また本物のヘビには足がないため身体をくねらせて移動するように、Noodleは真っ直ぐ進んでいくとたちまち動けなくなる。あくまで、うねるように“蛇行”するような操作が求められるというわけだ。『Snake Pass』の操作は、ほかの3Dアクションゲームと比較しても難しい部類に入るが、ヘビを操作するというアイディアをゲームプレイにうまく落とし込めているといえるだろう。

こうした個性的なゲームプレイは、グラフィックと音楽によってさらに引き立つ。Unreal Engine 4で描かれるグラフィックは、ポップな世界を美しくキュートに 彩っている。草木やオブジェクトなど、それぞれ単体で見るとそれほど緻密なディテールが描き込まれているわけではないが、フィールド全体を通して色鮮やかさが印象的。Noodleの特徴であるオレンジ色の身体はより目立つような色合いとなっており、身体のラインや位置が判別しやすい。 また本作の音楽は、ポップな世界を幻想的に演出する。本作には『スーパードンキーコング』シリーズの音楽を手がけたことで知られるDavid Wise氏が参加しているが、氏の参加は間違いなく成功だったといえるだろう。 用意されている音楽は、「Aquatic Ambiance」をはじめとした、これまで氏が手がけた人気曲を彷彿とさせるものが多い。単純に曲の質が高いだけでなく、往年のプレイヤーならばどこかノスタルジーを感じることだろう。

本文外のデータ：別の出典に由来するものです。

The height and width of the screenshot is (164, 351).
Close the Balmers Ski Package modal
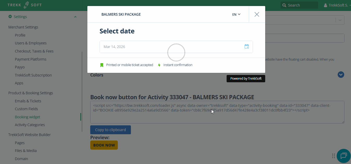[257, 14]
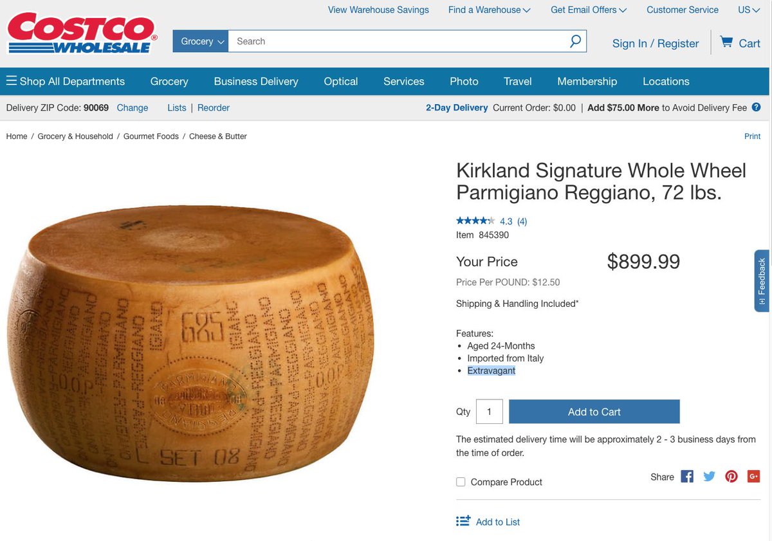Open the shopping cart icon
The width and height of the screenshot is (772, 541).
click(x=726, y=42)
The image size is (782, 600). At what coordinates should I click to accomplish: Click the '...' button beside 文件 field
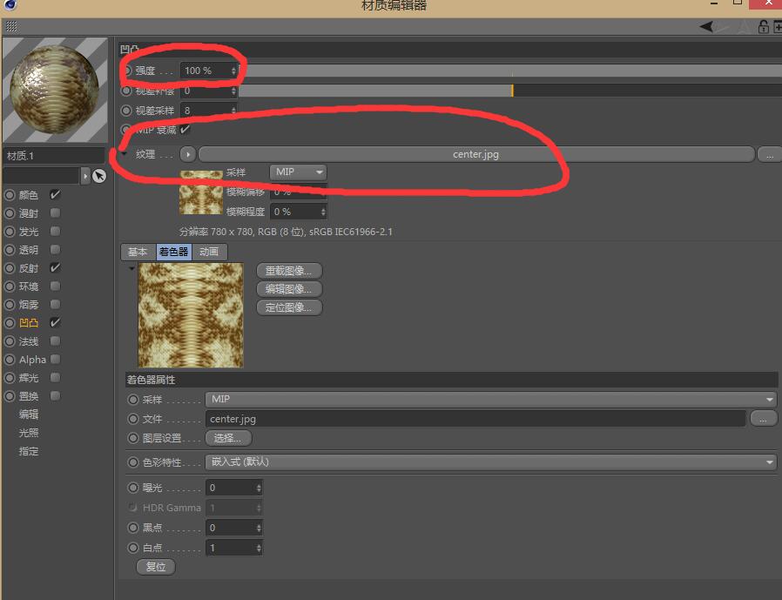pos(763,419)
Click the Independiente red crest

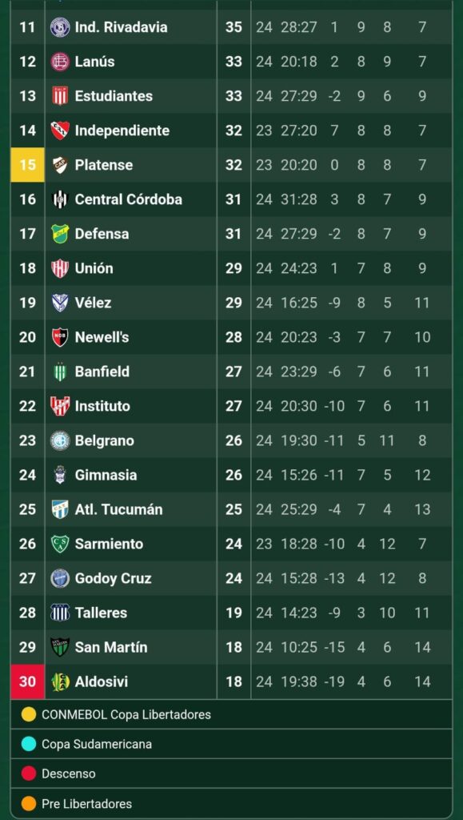(x=60, y=131)
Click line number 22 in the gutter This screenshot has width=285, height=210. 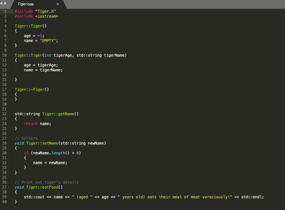tap(4, 114)
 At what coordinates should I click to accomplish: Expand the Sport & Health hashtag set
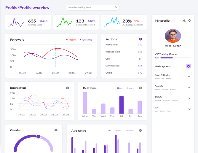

『Snake Pass』はヘビを根気強く操作するという、ゆったりとしたゲームプレイが特徴的で、はっきりいってしまえば地味だ。しかし、色鮮やかなビジュアルや耳に残る音楽が、うまくゲーム体験を盛り上げている。

「楽しさ」と「もどかしさ」のせめぎあい

一方、散々言及してきたが、『Snake Pass』を語るうえでは「難しさ」と切り離すことはできない。もっとも顕著であるのが、とにかく多くのボタンの同時押しが求められるところだろう。前進するZRボタンは基本的に押しっぱなしで、高い場所にのぼる際には、頭を伸ばすAボタンも押すことが求められる。オブジェクトに絡みついた状態をホールドする際にはZLボタンを押す必要がある。ヘビの向きを変える左スティックの操作は、繊細な入力が求められる。この状態でカメラを操作するとなると、なにかしらの入力がおざなりになる。この忙しい入力をマスターするまでは、思うような動きはほぼできないと思ってもらってもいい。問題なのは、難しさそのものではなく、それに対するサポートが不十分であるということだ。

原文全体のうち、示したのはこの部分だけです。